Ever since that time I've had more and more ideas for ways to modify the bot to track various stats. I've never sat down and actually done it though. I'm putting this idea out there so that maybe I'll either do it finally, or inspire someone else to do it.

I'm imagining a general-purpose bot/service that can track all these different stats. I could of course just write one big uber-bot by continually hacking the existing bot, but the software engineer in me wants to break it up into a core with many plugins. And instead of simply using sms/AIM, it would have a trendy REST/XML/JSON API or something. Or maybe that would all be overkill.



Here are the ideas for "plugins" that I can see being useful and probably easy to implement:

TodoBot: The original. This is obivously the most mature, since it's already been done for several years.

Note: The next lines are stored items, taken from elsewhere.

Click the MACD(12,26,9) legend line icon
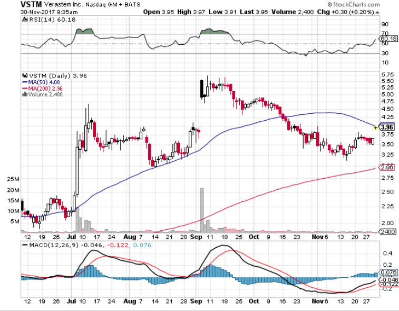399x311 pixels. 24,245
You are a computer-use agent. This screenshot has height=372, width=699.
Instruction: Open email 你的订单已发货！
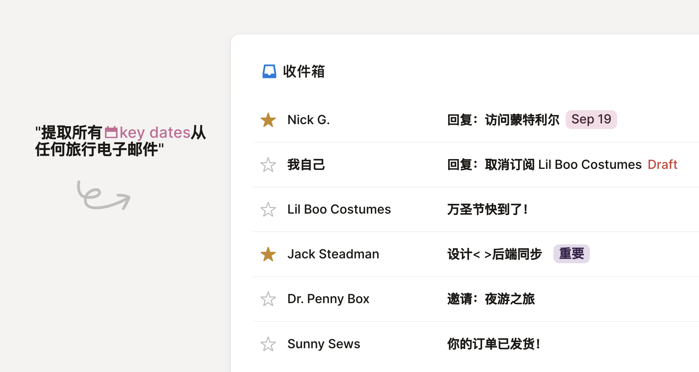coord(494,344)
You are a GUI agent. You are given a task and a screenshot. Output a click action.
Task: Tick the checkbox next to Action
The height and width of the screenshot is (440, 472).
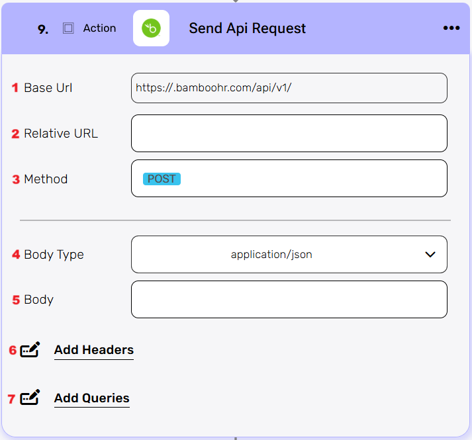click(x=68, y=28)
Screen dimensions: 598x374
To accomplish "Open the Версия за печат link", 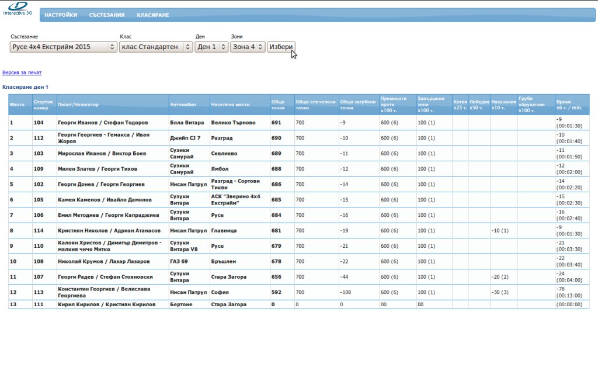I will click(22, 72).
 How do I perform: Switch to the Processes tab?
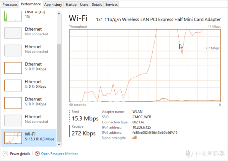tap(10, 4)
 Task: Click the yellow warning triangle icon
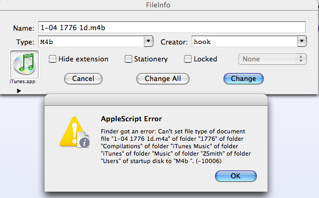71,131
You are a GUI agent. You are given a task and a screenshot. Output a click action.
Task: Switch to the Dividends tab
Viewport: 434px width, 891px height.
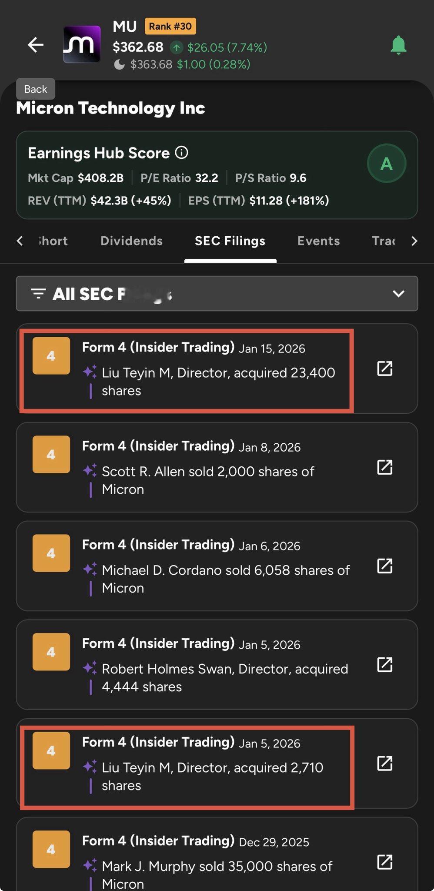[131, 241]
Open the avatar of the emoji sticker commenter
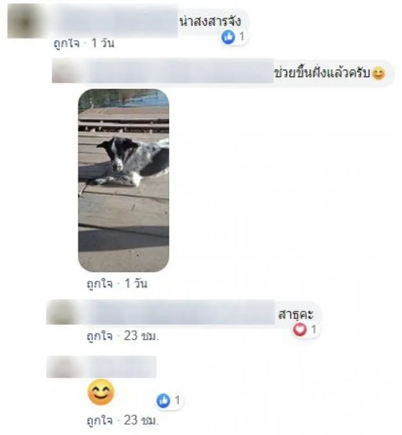This screenshot has height=435, width=402. [63, 367]
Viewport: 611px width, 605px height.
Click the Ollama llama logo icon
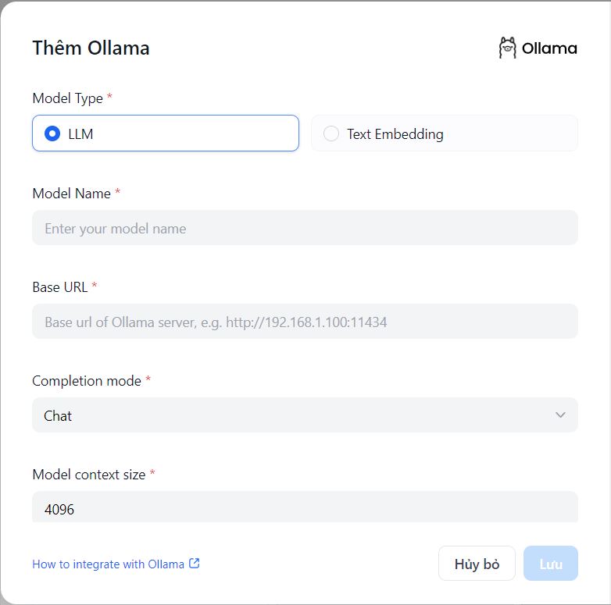pos(508,48)
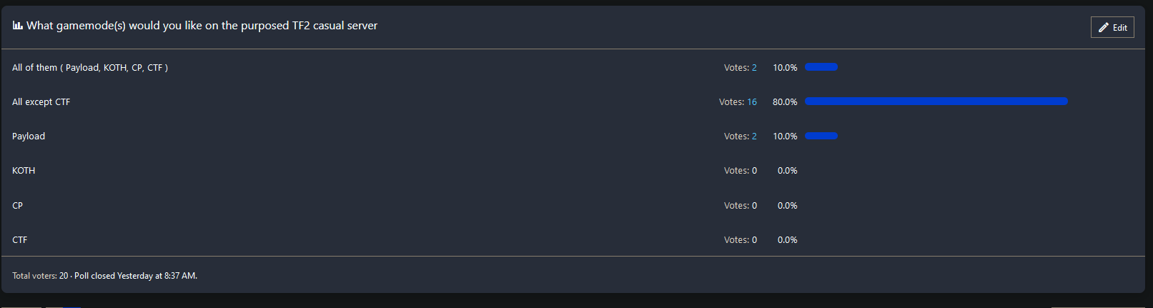1153x308 pixels.
Task: Click the 0.0% percentage on the CP row
Action: pos(787,206)
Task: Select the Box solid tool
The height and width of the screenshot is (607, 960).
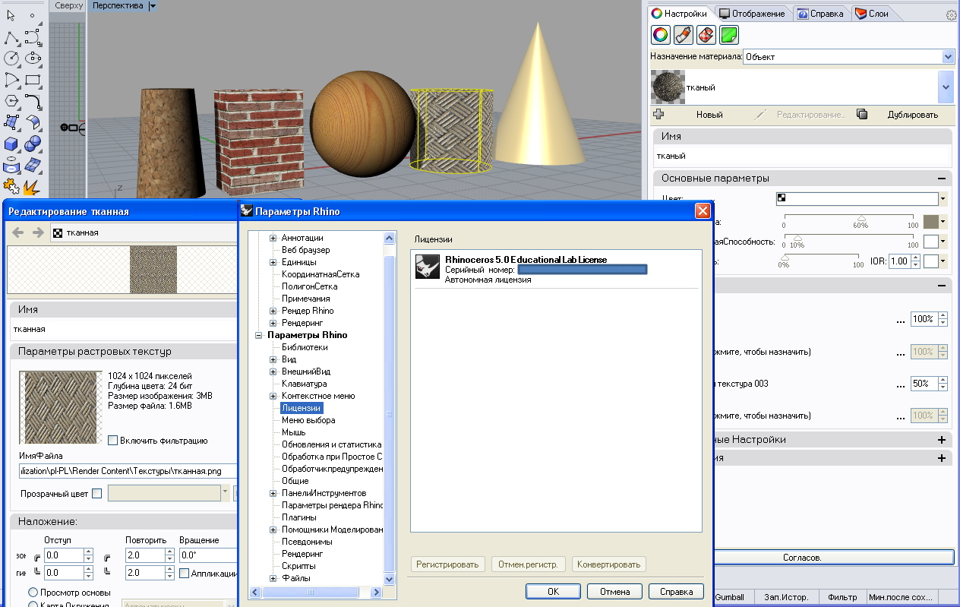Action: 11,144
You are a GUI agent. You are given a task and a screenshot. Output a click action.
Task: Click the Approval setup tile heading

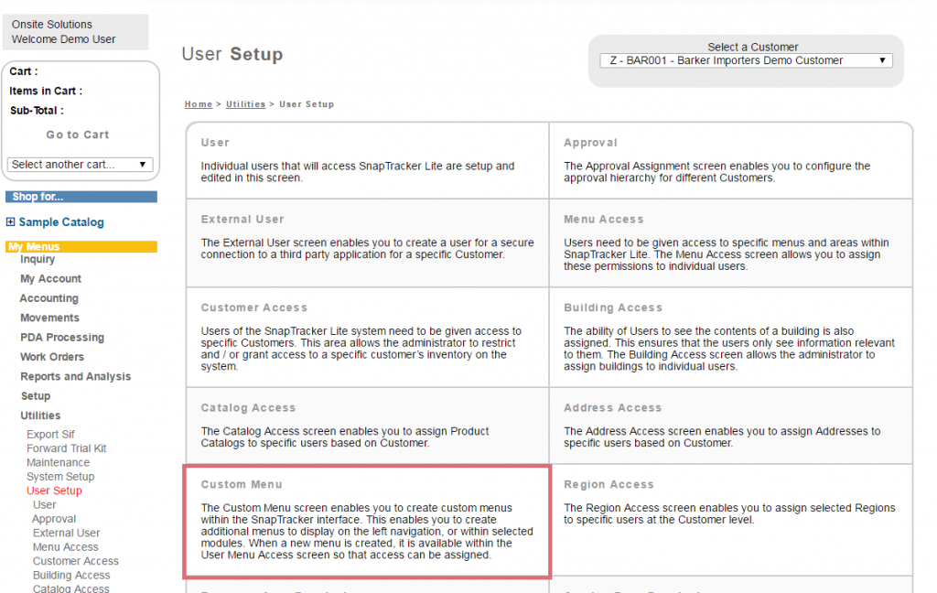tap(590, 143)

BudgetBot: Also well defined due to being already done.

GasBot:

commands:
gas gallons miles [price] - adds an entry to the db
mpg - returns your most recent miles per gallon or maybe your current average mpg
bestmpg [n] - returns the all time best mpg you got in the last [n] months, default n=12
worstmpg [n] - returns the all time worst mpg you got in the last [n] days, default n=12

WeightBot:

commands:

weight pounds - adds an entry to the db
weightavg [n] - returns your average weight over the last [n] days, default n=30
hiwieght [n] - returns your highest weight in the last [n] days, default n=alltime
loweight [n] - returns your lowest weight in the last [n] days, default n=alltime
trend - returns whether your weight trendline is pointing downward or upward

BowlingBot:

commands:
game score - adds a game's score to the db
gameavg [n] - returns your average score over the last [n] games
hiscore [n] - returns your best score in the last [n] days, default n=alltime
loscore [n] - returns your worst score in the last [n] days, default n=alltime
handicap - returns your calculated handicap

I think there is a general structure emerging (addnew, best, worst, average), but each one is slightly different.

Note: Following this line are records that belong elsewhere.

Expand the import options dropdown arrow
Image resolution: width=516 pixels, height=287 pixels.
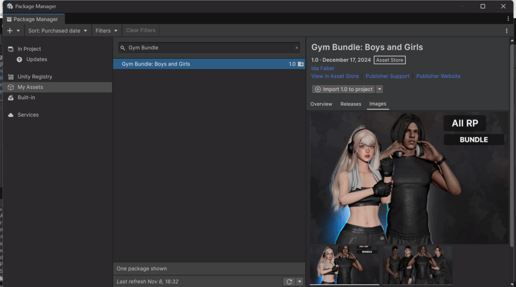click(x=379, y=89)

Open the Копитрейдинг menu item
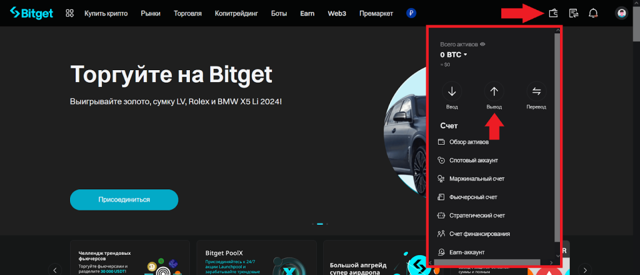[236, 13]
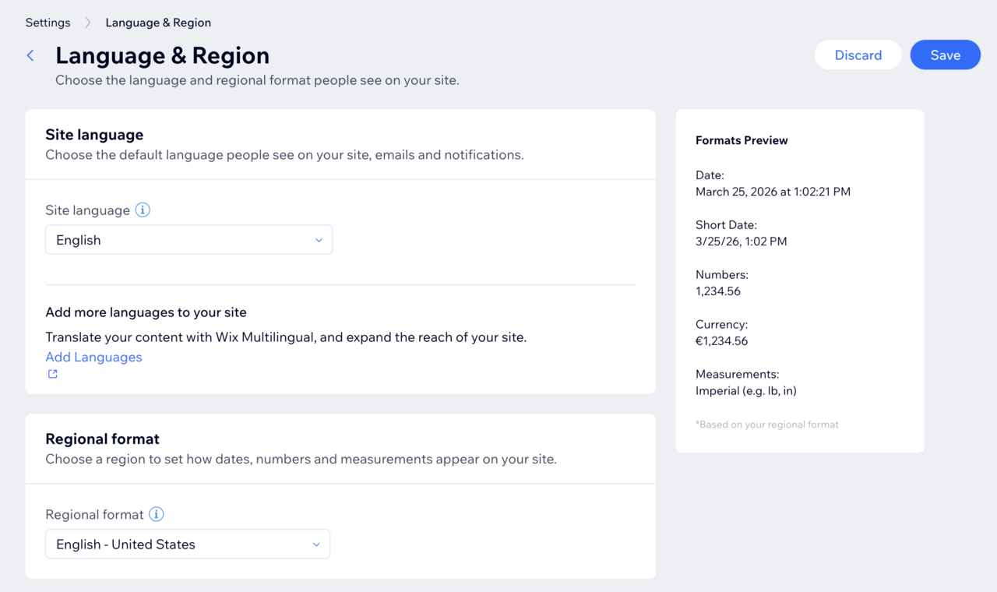
Task: Click info icon next to Regional format
Action: 157,514
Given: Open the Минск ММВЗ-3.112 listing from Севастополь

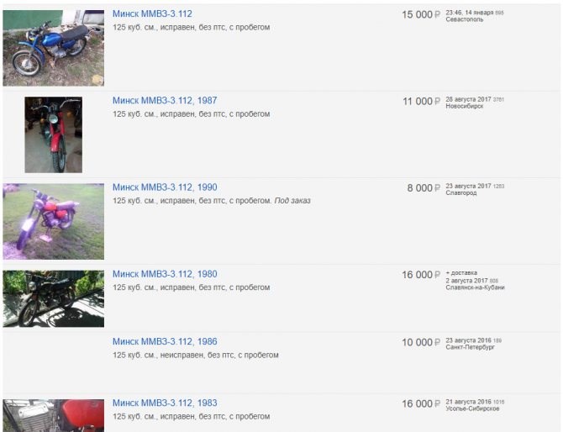Looking at the screenshot, I should tap(152, 13).
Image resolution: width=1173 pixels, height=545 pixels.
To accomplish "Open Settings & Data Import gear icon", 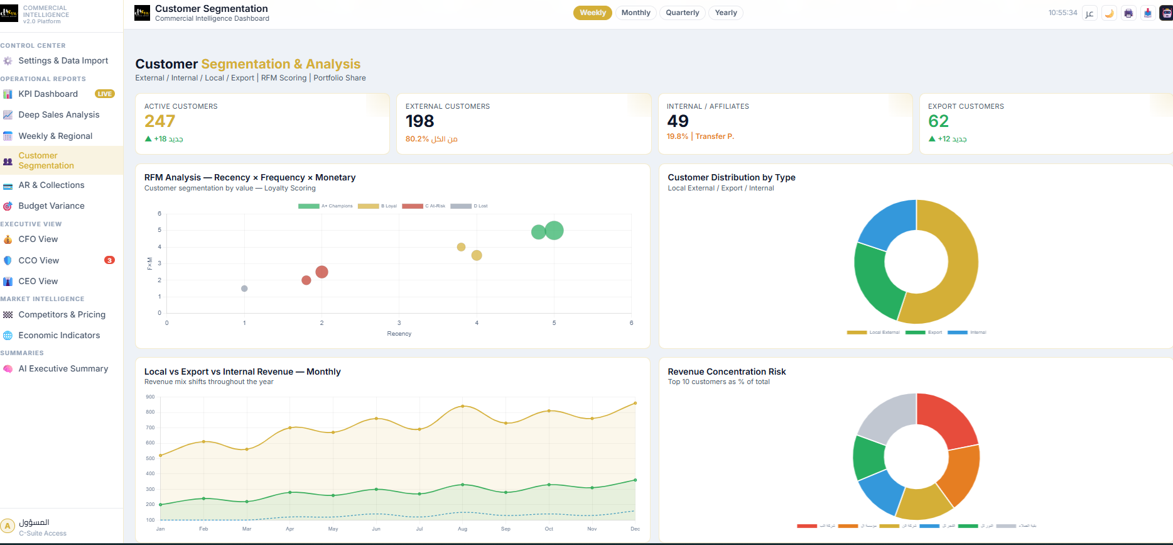I will point(8,61).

I'm envisioning a basic storage structure (the existing bots use .txt files, but a real DB may be in order) that can be accessed in various ways. Building one generic interface to the data store allows the ability to put data into it and get data out of it in many different ways. I'm picturing everything from simple websites with forms and Google Charts, to Ubiquity/Quicksilver commands, to fancy Android apps.

I have a hunch that most of this can be accomplished using existing web services, but I need to research it more.